11 天前

LEGO:基于点云的在线多目标追踪中学习与图优化的模块化追踪器

Zhenrong Zhang, Jianan Liu, Yuxuan Xia, Tao Huang, Qing-Long Han, Hongbin Liu
LEGO:基于点云的在线多目标追踪中学习与图优化的模块化追踪器
摘要

在线多目标跟踪(Online Multi-Object Tracking, MOT)在自主系统中发挥着关键作用。当前最先进的方法通常采用“检测后跟踪”(tracking-by-detection)范式,其中数据关联环节起着至关重要的作用。本文提出了一种基于学习与图优化相结合的模块化跟踪器(Learning and Graph-optimized, LEGO),旨在提升现有文献中数据关联的性能。所提出的LEGO跟踪器融合了图优化与自注意力机制,能够高效地构建关联得分图,从而实现跨时间帧的精准且高效的物体匹配。
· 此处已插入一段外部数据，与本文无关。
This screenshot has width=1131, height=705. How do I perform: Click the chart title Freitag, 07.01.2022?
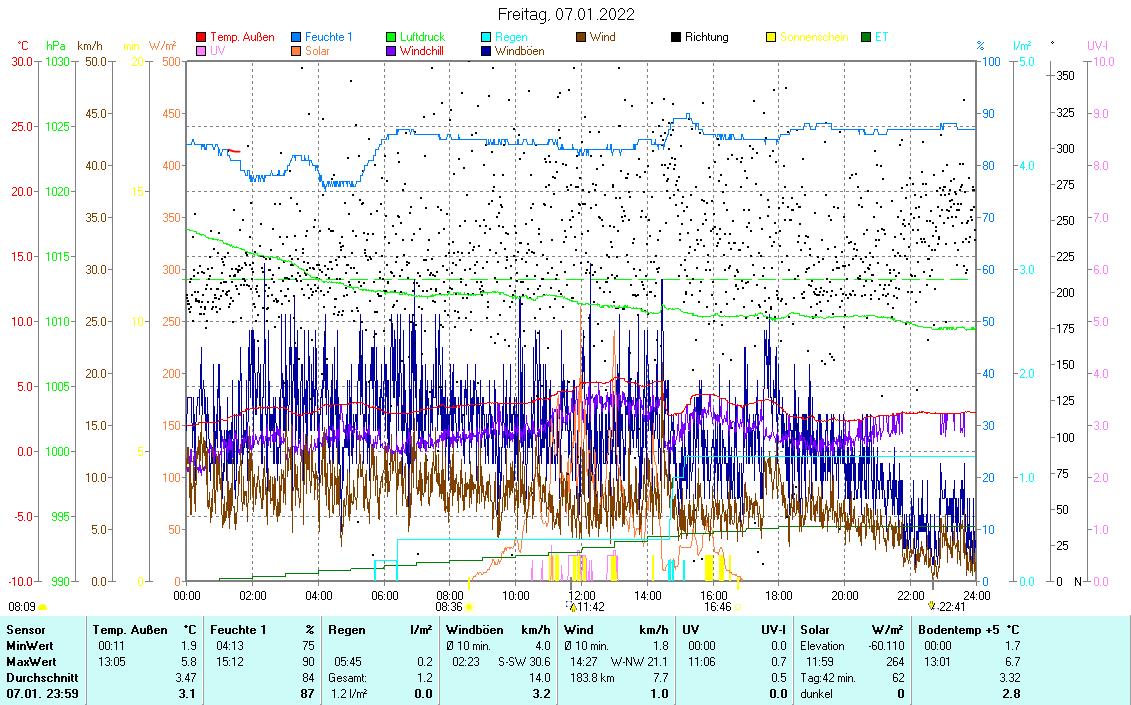coord(566,14)
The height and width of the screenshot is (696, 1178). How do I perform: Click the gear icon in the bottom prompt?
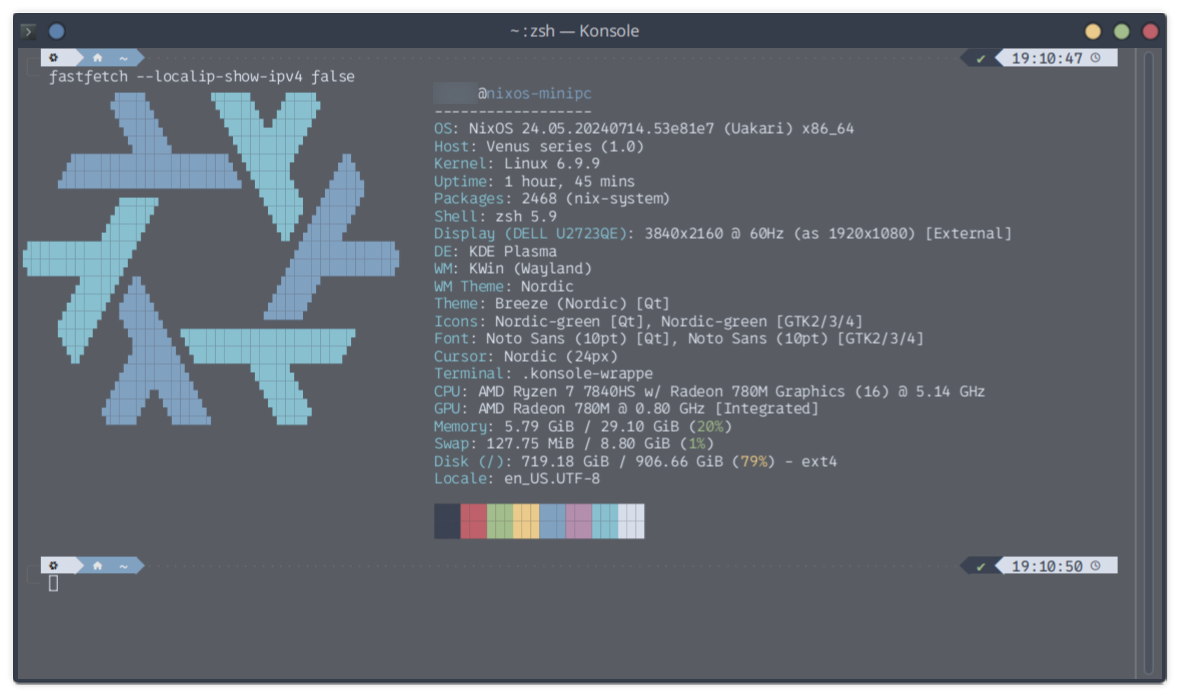(x=54, y=566)
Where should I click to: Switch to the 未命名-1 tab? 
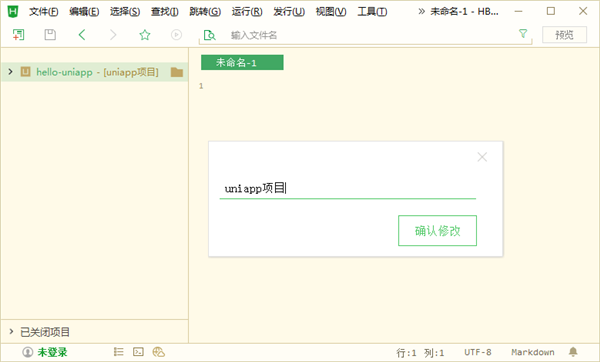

为进一步优化状态更新过程,系统引入卡尔曼滤波器,通过融合目标状态的时间一致性,确保跟踪过程的稳定性与连续性。实验结果表明,仅使用LiDAR数据的LEGO方法,在性能上显著优于其他在线跟踪方法,包括基于LiDAR的方法以及LiDAR-相机融合方法。在向KITTI目标跟踪评测排行榜提交结果时,LEGO在车辆类目标跟踪任务中位列第一;截至本文提交时,仍保持所有在线跟踪器中的第二名,展现出卓越的跟踪性能。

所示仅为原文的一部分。